If you are someone whose livelihood revolves around words, and especially if you are someone who needs to teach others how to improve their writing, this book is fascinating. I work as a copyeditor. Concepts 1, 2, and 3 I see regularly reflected in the authors I work with, and concepts 4 and 5 have given me food for thought in my own writing.
I first read this book in my first year of university and remember being impressed enough with it to buy my own copy years later and read it fresh. What most stood out to me when I first read it were the subconcepts "Writing Is a Knowledge-Making Activity," "Writing Is a Way of Enacting Disciplinarity," "Failure Can Be an Important Part of Writing Development," and "Revision Is Central to Developing Writing."
These subconcepts still interest me. (1) The idea that writing could by itself produce knowledge blew my mind. It made me more willing to throw ideas at the wall when brainstorming, plan vaguer outlines, and keep an open mind while jotting notes. (2) As a history major, I became more conscious about how my research papers differed from other work. What did it mean to write history, to think historically? (3 and 4) I tried to avoid being a first draft = final draft student when I could make time for revisions. Sometimes there was too much else going on. When I wrote my honor's thesis, however, I was able to do some self-reflection and get outside feedback to produce a much stronger result. Revision really does matter.
Different threshold concepts stand out now (I dare hope that means my writing has improved such that I am ready to learn new things): "Writing Expresses and Shares Meaning to Be Reconstructed by the Reader," "Texts Get Their Meaning from Other Texts," "Writing Enacts and Creates Identities and Ideologies," and "Assessment Is an Essential Component of Learning to Write."

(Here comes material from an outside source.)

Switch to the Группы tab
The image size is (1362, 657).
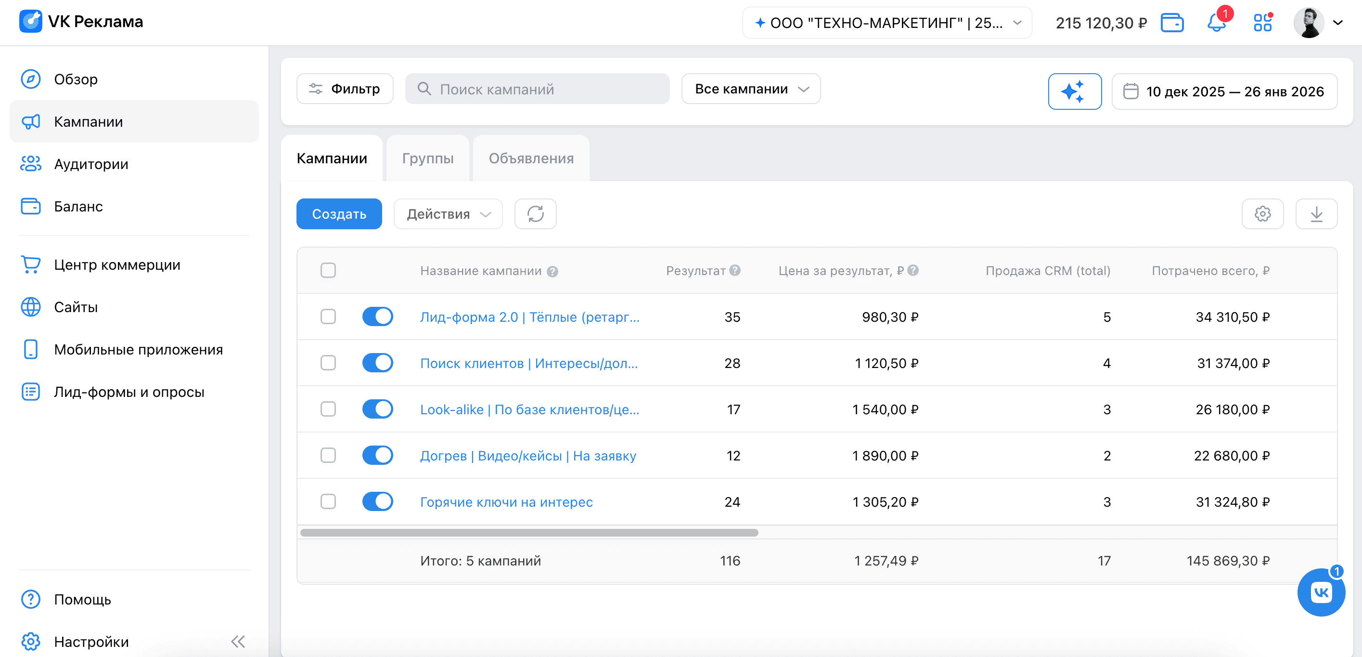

I can see the influence of my current profession in what stood out to me. (1) When copyediting a work, I as a reader have to put myself in the head of the author sometimes. What did they mean here? How can I explain to an author that the text which makes sense in their head does not make sense to readers? (2) Books are so interrelational. I on-and-off edit academic books, and I know that a complete picture is out of my reach due to my unfamiliarity with the relevant scholarship. There's a whole world of meaning in groupings of books that as readers we can only understand by reading more and more interrelated texts. (3) Most books have a point to make, directly or indirectly. In making those points they reveal a host of assumptions and worldviews and personal experiences. A book is as much a relic of the society an author lives in as it is of themselves. (4) I must find a way to get more external feedback on my writing. Without that my writing is in an echo chamber, and I have no objective standard with which to assess my writing.